Last answered:

07 Dec 2021

Posted on:

07 Dec 2021

0

How a smaller disc can be added on top of a bigger disc but not vise versa?

Somehow, I could not follow the answer here, and found myself very confused after rewatching the video, watching other recursive functions videos on YouTube. I conceptually understand the logic of the algorithm, I understand how you need to move n-1 disc to tower B first, before moving the nth disc to tower C, so on and so forth.  However, I just don't see how the next three lines of code after the "else" line can achieve exactly what it needs to be achieved. In addition, how does this code satisfy the requirement that only smaller disc can be added on top of a bigger disc but not vise versa?

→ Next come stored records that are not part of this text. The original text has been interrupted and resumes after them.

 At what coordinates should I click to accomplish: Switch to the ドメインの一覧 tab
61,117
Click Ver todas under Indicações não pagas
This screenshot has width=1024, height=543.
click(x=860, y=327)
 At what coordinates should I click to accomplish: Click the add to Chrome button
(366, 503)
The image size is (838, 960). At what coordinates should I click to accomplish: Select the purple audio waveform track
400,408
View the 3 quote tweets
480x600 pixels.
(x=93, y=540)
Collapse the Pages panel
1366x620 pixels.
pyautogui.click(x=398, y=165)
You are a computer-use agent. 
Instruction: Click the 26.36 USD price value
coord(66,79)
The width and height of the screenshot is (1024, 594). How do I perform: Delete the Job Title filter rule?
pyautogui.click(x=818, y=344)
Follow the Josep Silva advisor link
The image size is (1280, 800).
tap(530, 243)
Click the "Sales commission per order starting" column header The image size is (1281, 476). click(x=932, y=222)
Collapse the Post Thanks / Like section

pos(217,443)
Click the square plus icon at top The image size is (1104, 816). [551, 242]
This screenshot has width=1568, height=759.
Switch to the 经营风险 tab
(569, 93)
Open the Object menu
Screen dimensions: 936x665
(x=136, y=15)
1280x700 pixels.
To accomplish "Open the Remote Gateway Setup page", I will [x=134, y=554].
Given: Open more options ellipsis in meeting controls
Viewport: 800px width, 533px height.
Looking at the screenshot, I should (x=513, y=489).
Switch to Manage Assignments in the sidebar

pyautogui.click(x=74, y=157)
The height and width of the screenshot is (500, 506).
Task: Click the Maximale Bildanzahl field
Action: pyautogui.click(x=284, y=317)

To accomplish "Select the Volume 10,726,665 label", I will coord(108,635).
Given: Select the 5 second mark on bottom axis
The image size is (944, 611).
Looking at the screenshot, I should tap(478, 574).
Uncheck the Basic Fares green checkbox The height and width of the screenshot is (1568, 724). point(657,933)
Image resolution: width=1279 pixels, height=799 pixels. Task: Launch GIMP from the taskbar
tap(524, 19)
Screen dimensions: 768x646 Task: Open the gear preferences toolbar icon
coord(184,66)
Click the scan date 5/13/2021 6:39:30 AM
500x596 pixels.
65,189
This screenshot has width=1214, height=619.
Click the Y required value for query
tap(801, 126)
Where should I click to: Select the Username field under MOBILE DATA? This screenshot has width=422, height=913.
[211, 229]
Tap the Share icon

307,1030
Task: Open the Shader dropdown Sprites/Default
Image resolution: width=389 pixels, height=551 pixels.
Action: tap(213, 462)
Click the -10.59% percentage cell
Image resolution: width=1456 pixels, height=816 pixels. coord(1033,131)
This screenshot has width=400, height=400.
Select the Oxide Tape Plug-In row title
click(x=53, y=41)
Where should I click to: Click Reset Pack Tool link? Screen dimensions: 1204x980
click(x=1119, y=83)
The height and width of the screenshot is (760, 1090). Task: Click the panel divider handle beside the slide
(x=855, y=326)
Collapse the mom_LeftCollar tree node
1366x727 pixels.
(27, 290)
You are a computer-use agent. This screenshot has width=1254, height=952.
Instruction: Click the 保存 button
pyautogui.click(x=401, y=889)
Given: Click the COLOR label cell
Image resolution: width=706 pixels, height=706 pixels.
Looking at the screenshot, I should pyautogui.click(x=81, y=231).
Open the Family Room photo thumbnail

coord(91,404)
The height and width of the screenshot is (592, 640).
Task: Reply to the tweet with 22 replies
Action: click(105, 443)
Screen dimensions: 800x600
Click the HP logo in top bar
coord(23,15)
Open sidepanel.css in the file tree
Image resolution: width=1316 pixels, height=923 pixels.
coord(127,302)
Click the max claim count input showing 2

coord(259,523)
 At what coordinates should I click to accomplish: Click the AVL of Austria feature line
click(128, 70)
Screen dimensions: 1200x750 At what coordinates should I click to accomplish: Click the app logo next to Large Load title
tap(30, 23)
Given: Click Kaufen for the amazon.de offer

1 answers ( 0 marked as helpful)
Posted on:

07 Dec 2021

0

If I understand correctly, the code that is listed under "if n ==1", is executed n times in a row, for all of the n disks, but every time it is executed, the start tower, the intermediate tower and the destination tower are switched around so that each disk in a row is moved to a different tower. The call stack is built up starting with the highest number disk at the bottom and ending with the lowest number disk at the top, until at the top of the call stack we end up with our disk 1. When the call stack is complete, then the returns of the function are handled, starting from the top of the call stack, and ranging to the bottom of the call stack. So, the returns start at disk 1, for which the base case is executed, and then that is popped from the call stack, at which point the base case is executed for disk 2 which is then at the top of the call stack, etc.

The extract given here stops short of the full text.